3 As I have said, it is the role of every high priest to offer gifts and sacrifices to God, so clearly this Priest of ours must have something to offer as well. 4 If He were on earth, then He would not be a priest at all because there are already priests who can offer gifts according to the law of Moses 5 in a sanctuary that is only a copy and shadow of the heavenly sanctuary. We know this because God admonished Moses as he set up the tent for the Lord’s sanctuary: “Be sure that you make everything according to the pattern I showed you on the mountain.”[a] 6 But now Jesus has taken on a new and improved priestly ministry; and in that respect, He has been made the Mediator of a better covenant established on better promises. 7 Remember, if the first covenant had been able to reconcile everyone to God, there would be no reason for a second covenant. 8 God found fault with the priests when He said through the prophet Jeremiah,
“Look! The time is coming,” the Eternal Lord says,
“when I will bring about a new covenant with the people of Israel and Judah.

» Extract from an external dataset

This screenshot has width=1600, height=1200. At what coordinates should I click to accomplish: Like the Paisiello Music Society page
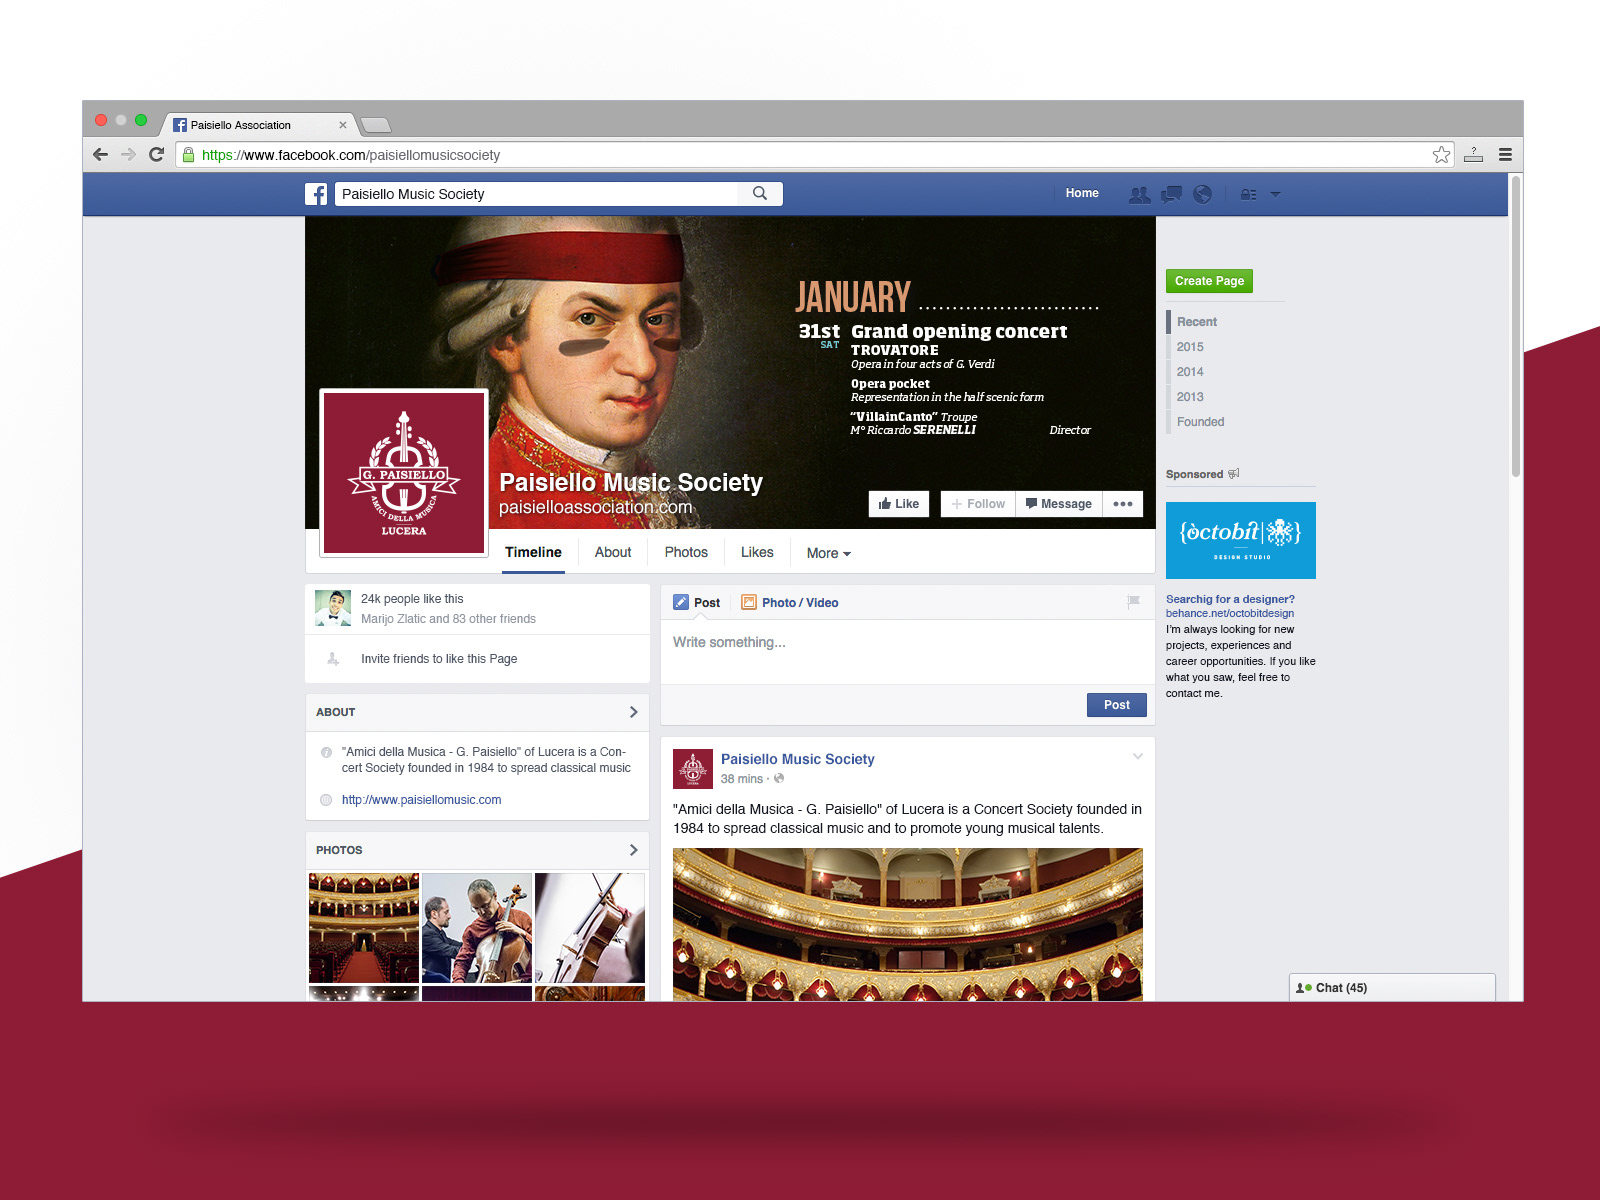899,504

9 It will not be like the covenant I made with their ancestors
when I took them by the hand
and led them out of slavery in the land of Egypt.
They did not remain faithful to that covenant,
so,” the Eternal One says, “I turned away from them.
10 But when those days are over,” the Eternal One says, “I will make
this kind of covenant with the people of Israel:
I will put My laws on their minds
and write them upon their hearts.
I will be their God,
and they will be My people.
11 In those days, they won’t need to teach each other My ways
or to say to each other, ‘Know the Eternal.’
In those days, all will know Me,
from the least to the greatest.
12 I will be merciful when they fail,
and I will erase their sins and wicked acts out of My memory
as though they had never existed.”[b]
13 With the words “a new covenant,” God made the first covenant old, and what is old and no longer effective will soon fade away completely.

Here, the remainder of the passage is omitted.